╭──

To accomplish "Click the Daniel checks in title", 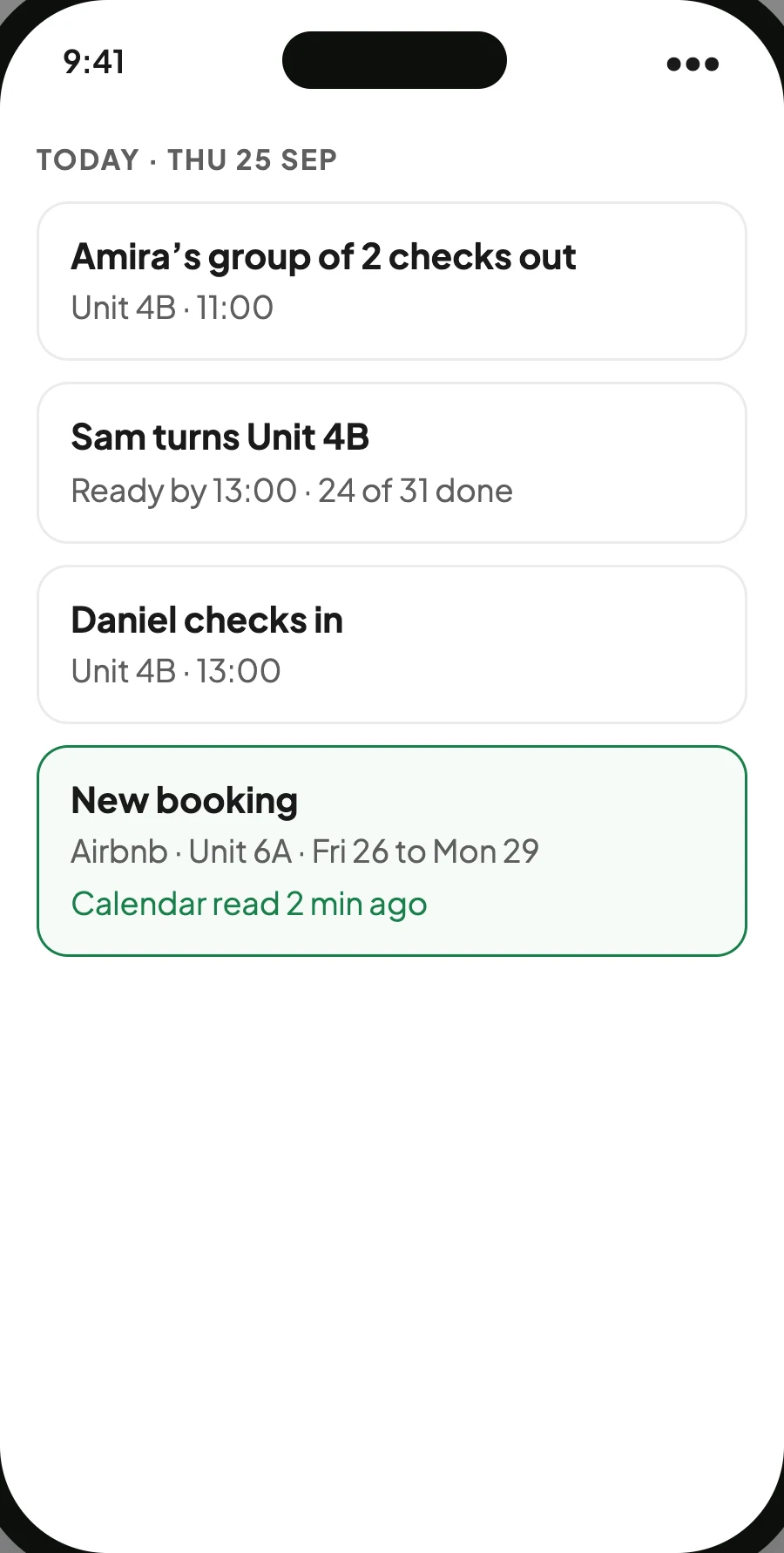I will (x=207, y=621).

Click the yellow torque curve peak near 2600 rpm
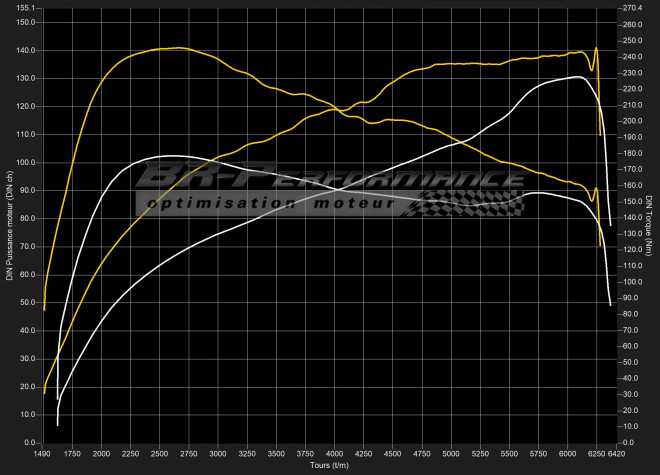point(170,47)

╰──
╭──

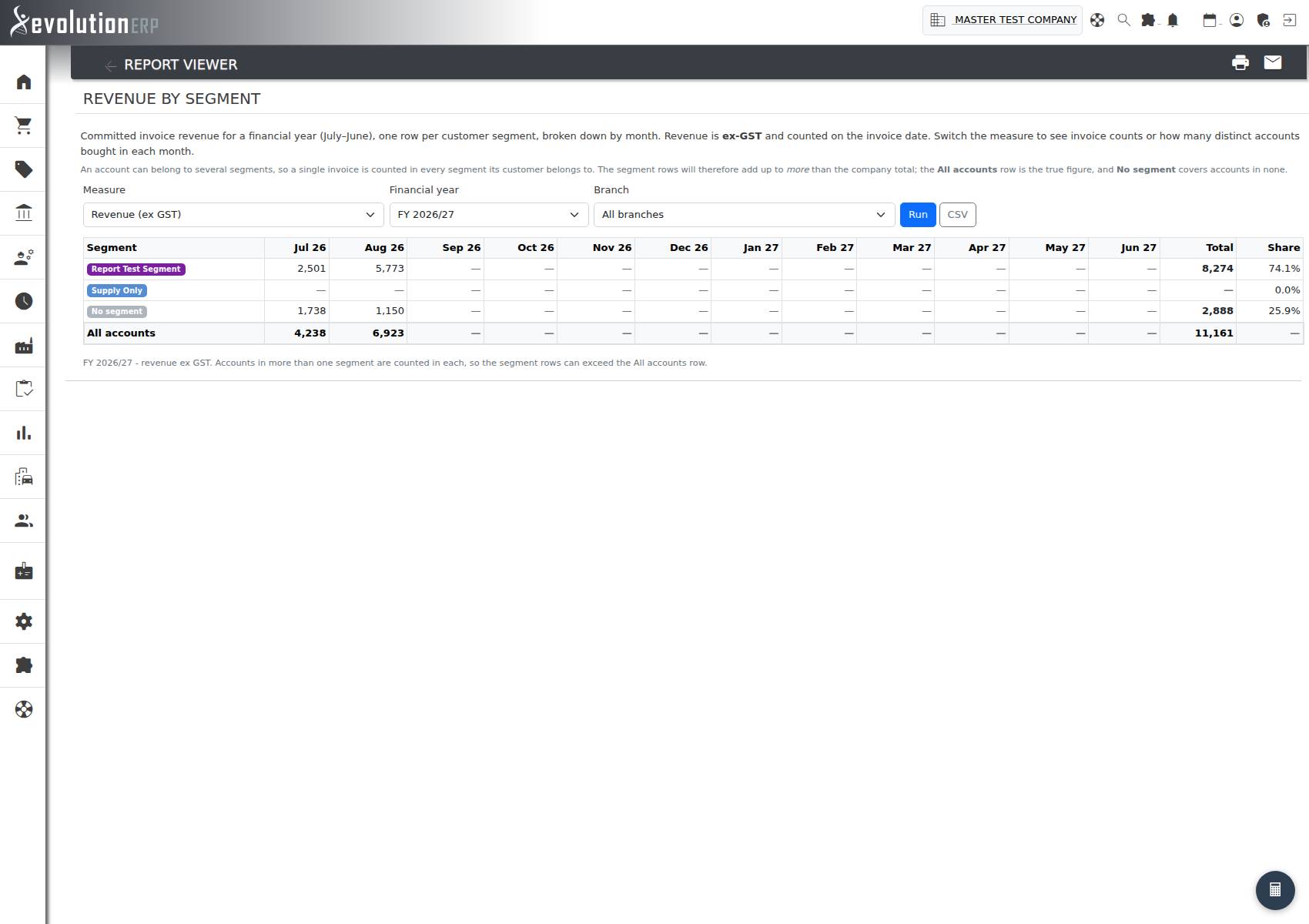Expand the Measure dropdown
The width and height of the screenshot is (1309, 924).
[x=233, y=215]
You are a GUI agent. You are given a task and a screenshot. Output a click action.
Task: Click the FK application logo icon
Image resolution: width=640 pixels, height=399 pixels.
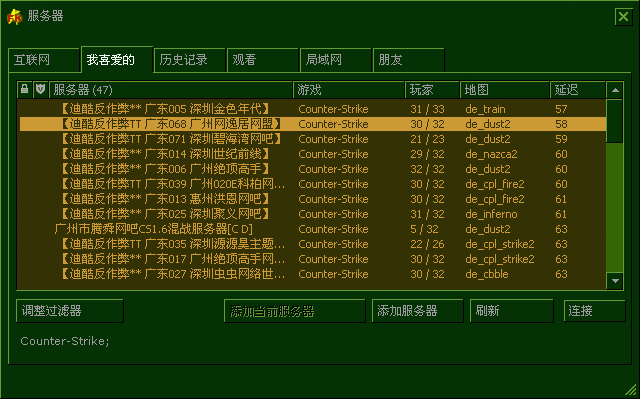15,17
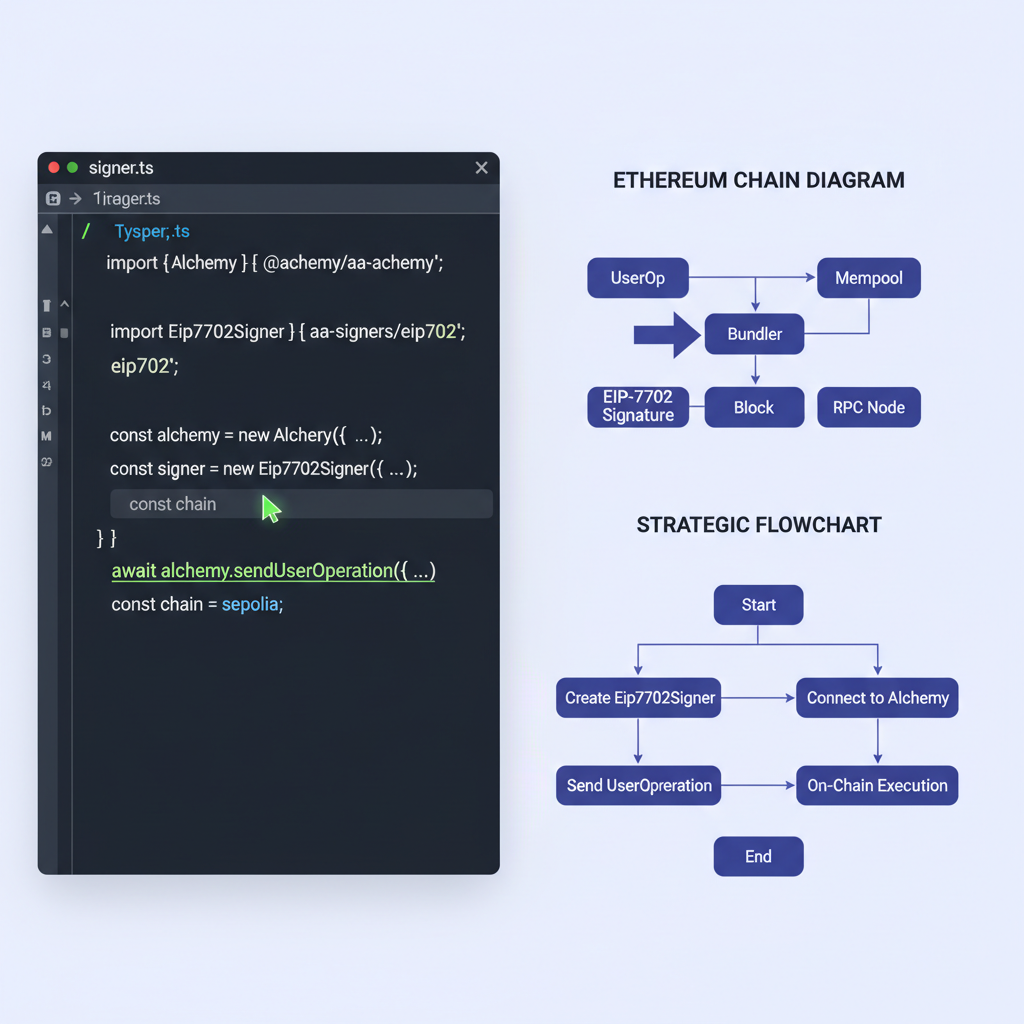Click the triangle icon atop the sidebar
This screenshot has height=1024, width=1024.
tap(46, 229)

╰──

* Work instructions: Beginning with the line containing "You are a GUI" and ending with the line containing "Task: Click the FK application logo icon", extract those lines exactly from the listing above, and only those.

* Exercise answer:
You are a GUI agent. You are given a task and a screenshot. Output a click action.
Task: Click the FK application logo icon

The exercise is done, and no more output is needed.